In 2023, she was the third-highest run-scorer in the Rachael Heyhoe Flint Trophy, with 440 runs at an average of 44.00, including four half-centuries. She was also again ever-present for Birmingham Phoenix in The Hundred, scoring 83 runs.

In 2024, she played 21 matches for Central Sparks, across the Rachael Heyhoe Flint Trophy and the Charlotte Edwards Cup, and scored 483 runs for the side in the Rachael Heyhoe Flint Trophy, including two centuries. On 31 August 2024, it was announced that Jones had gone on loan to North West Thunder for the remainder of the season.

===Overseas cricket===
Jones played one season for Canterbury in 2017–18, with her best performance coming against Wellington, where she scored 81. In September 2021, Jones signed for the Melbourne Renegades for the 2021–22 Women's Big Bash League season. She played 12 matches for the side, scoring 236 runs at an average of 23.60, including making 62 from 46 deliveries in the side's victory over Brisbane Heat. Ahead of the 2022–23 Women's Big Bash League season, Jones again signed for Melbourne Renegades, this time for the first two matches of the season as a replacement for Harmanpreet Kaur. This spell was later extended for a further two matches after Harmanpreet Kaur withdrew from the Big Bash, before Jones was replaced by Chamari Athapaththu.

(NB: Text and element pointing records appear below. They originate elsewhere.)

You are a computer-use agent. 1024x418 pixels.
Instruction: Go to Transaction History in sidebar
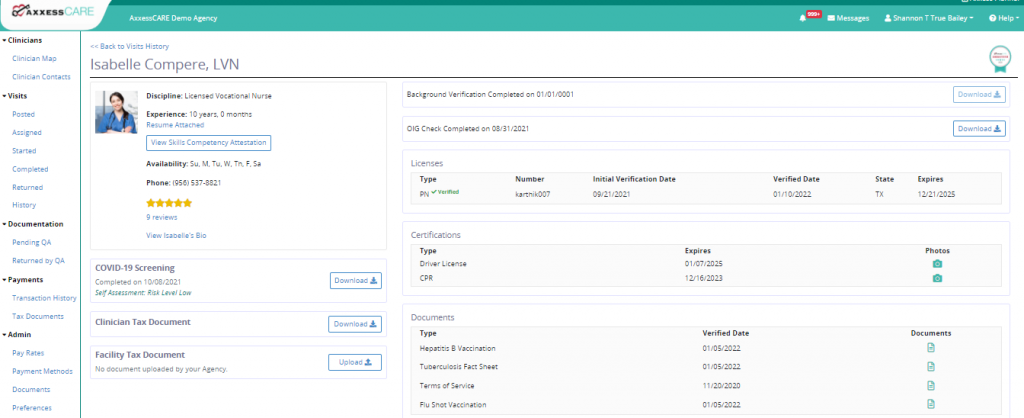(x=44, y=298)
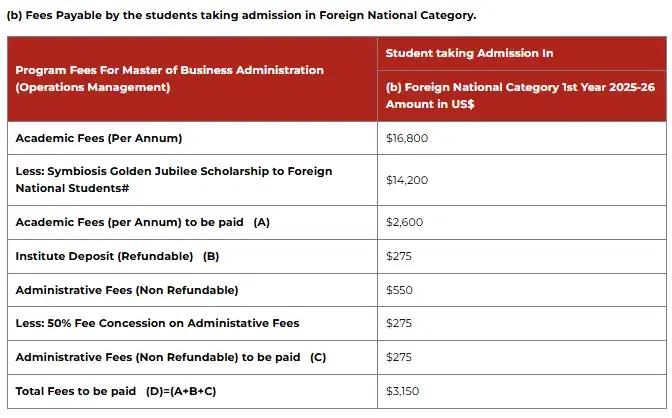Click the $275 Institute Deposit amount
This screenshot has width=672, height=418.
398,256
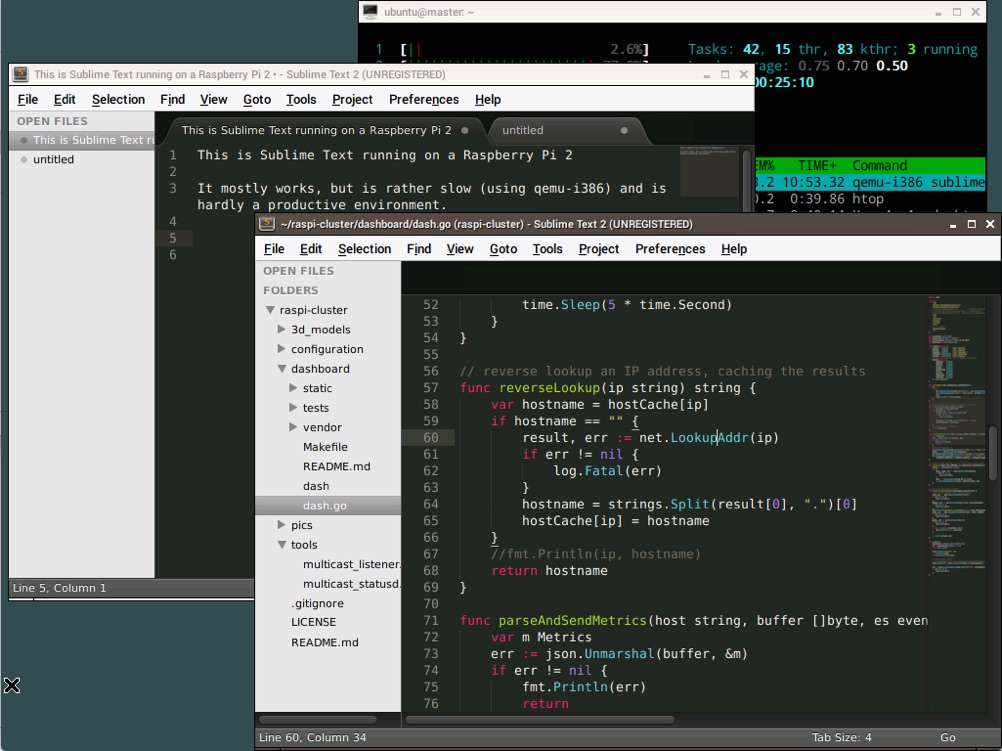Switch to the untitled tab
Image resolution: width=1002 pixels, height=751 pixels.
click(x=523, y=130)
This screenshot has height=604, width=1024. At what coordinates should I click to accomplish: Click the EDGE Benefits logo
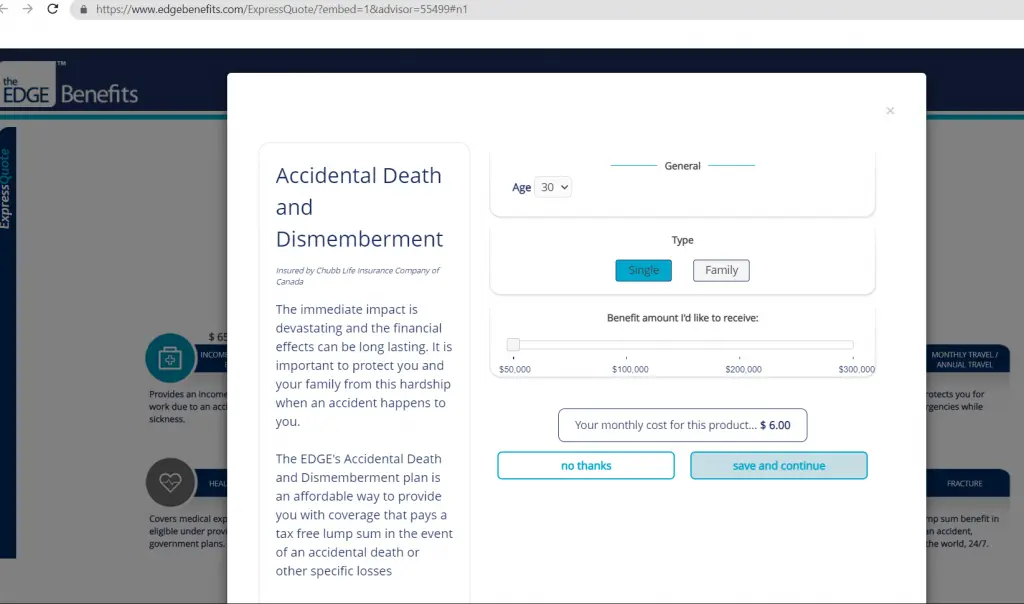(70, 93)
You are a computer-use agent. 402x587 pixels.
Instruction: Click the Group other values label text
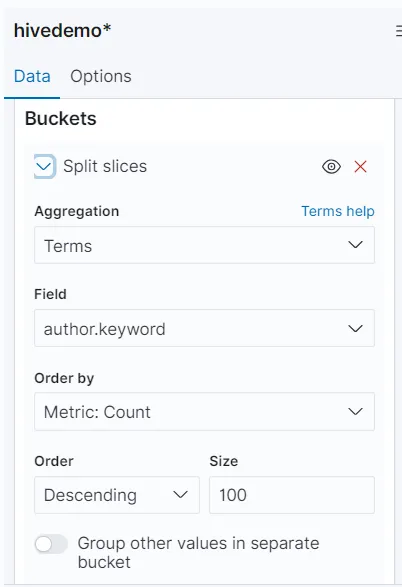tap(198, 553)
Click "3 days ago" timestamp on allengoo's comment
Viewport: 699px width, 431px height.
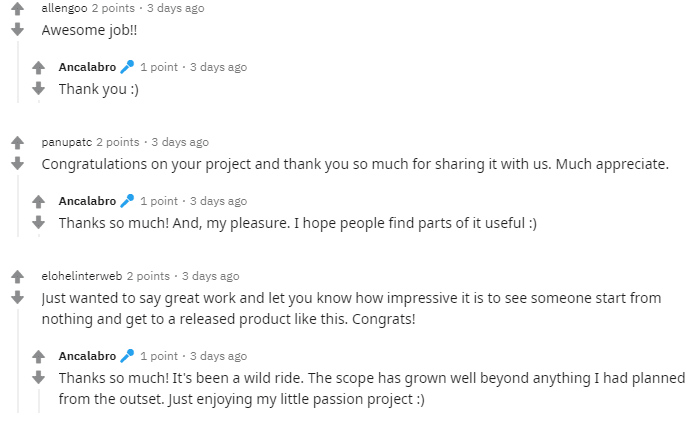[x=174, y=8]
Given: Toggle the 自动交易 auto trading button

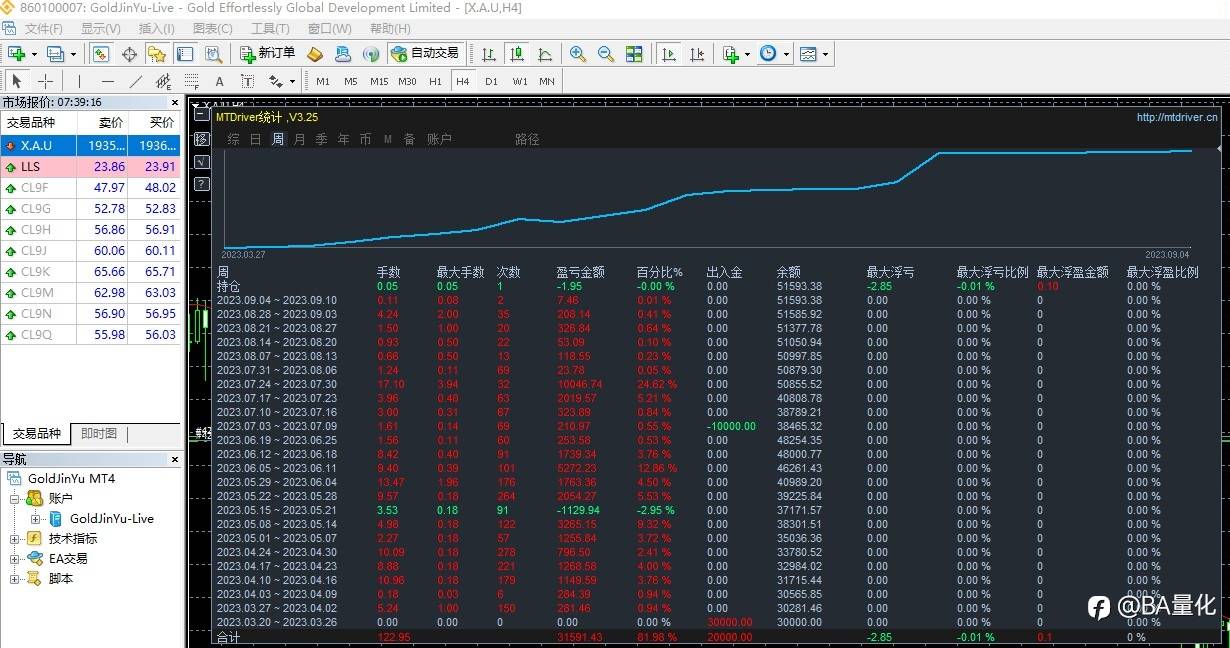Looking at the screenshot, I should click(426, 54).
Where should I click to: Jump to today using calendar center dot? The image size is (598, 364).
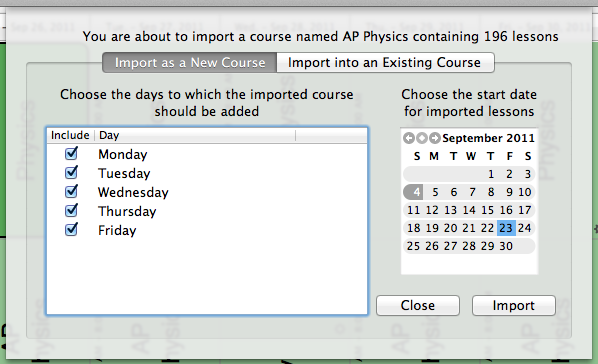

Overall, in her four matches for the side, she scored 24 runs at an average of 6.00.

==International career==
In December 2021, Jones was named captain of England's A squad for their tour to Australia, with the matches being played alongside the Women's Ashes. She played all six matches on the tour, making one half-century, 51* in the 3rd T20.